### Description of the task:
The response should consist of the data reproduced word for word.

### Exercise material:
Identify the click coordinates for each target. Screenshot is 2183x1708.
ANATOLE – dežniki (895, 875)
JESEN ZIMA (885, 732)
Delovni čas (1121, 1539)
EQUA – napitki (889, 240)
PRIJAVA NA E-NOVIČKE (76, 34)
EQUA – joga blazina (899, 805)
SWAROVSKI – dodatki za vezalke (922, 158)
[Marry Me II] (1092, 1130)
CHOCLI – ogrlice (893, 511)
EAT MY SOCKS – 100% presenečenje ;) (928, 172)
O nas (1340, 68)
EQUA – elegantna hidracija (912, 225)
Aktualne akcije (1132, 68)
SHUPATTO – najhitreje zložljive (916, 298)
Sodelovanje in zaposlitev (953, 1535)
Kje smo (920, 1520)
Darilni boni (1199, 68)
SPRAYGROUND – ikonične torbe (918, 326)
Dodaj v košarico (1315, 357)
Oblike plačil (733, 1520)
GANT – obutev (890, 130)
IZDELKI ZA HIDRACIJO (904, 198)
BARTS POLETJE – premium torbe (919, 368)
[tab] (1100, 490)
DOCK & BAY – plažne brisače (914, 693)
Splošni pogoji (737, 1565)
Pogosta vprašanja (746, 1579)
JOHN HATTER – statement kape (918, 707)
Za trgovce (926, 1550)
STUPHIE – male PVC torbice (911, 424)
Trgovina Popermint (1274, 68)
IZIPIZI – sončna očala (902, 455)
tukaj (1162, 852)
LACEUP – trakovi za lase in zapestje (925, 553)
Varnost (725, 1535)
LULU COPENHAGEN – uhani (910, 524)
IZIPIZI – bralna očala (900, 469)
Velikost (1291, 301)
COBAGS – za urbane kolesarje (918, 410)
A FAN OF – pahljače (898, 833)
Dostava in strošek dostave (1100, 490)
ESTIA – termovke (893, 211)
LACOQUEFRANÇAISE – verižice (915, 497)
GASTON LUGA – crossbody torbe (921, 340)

### Output below:
Identify the click coordinates for each target. Screenshot is 2183x1708.
ANATOLE – dežniki (895, 875)
JESEN ZIMA (885, 732)
Delovni čas (1121, 1539)
EQUA – napitki (889, 240)
PRIJAVA NA E-NOVIČKE (76, 34)
EQUA – joga blazina (899, 805)
SWAROVSKI – dodatki za vezalke (922, 158)
[Marry Me II] (1092, 1130)
CHOCLI – ogrlice (893, 511)
EAT MY SOCKS – 100% presenečenje ;) (928, 172)
O nas (1340, 68)
EQUA – elegantna hidracija (912, 225)
Aktualne akcije (1132, 68)
SHUPATTO – najhitreje zložljive (916, 298)
Sodelovanje in zaposlitev (953, 1535)
Kje smo (920, 1520)
Darilni boni (1199, 68)
SPRAYGROUND – ikonične torbe (918, 326)
Dodaj v košarico (1315, 357)
Oblike plačil (733, 1520)
GANT – obutev (890, 130)
IZDELKI ZA HIDRACIJO (904, 198)
BARTS POLETJE – premium torbe (919, 368)
[tab] (1100, 490)
DOCK & BAY – plažne brisače (914, 693)
Splošni pogoji (737, 1565)
Pogosta vprašanja (746, 1579)
JOHN HATTER – statement kape (918, 707)
Za trgovce (926, 1550)
STUPHIE – male PVC torbice (911, 424)
Trgovina Popermint (1274, 68)
IZIPIZI – sončna očala (902, 455)
tukaj (1162, 852)
LACEUP – trakovi za lase in zapestje (925, 553)
Varnost (725, 1535)
LULU COPENHAGEN – uhani (910, 524)
IZIPIZI – bralna očala (900, 469)
Velikost (1291, 301)
COBAGS – za urbane kolesarje (918, 410)
A FAN OF – pahljače (898, 833)
Dostava in strošek dostave (1100, 490)
ESTIA – termovke (893, 211)
LACOQUEFRANÇAISE – verižice (915, 497)
GASTON LUGA – crossbody torbe (921, 340)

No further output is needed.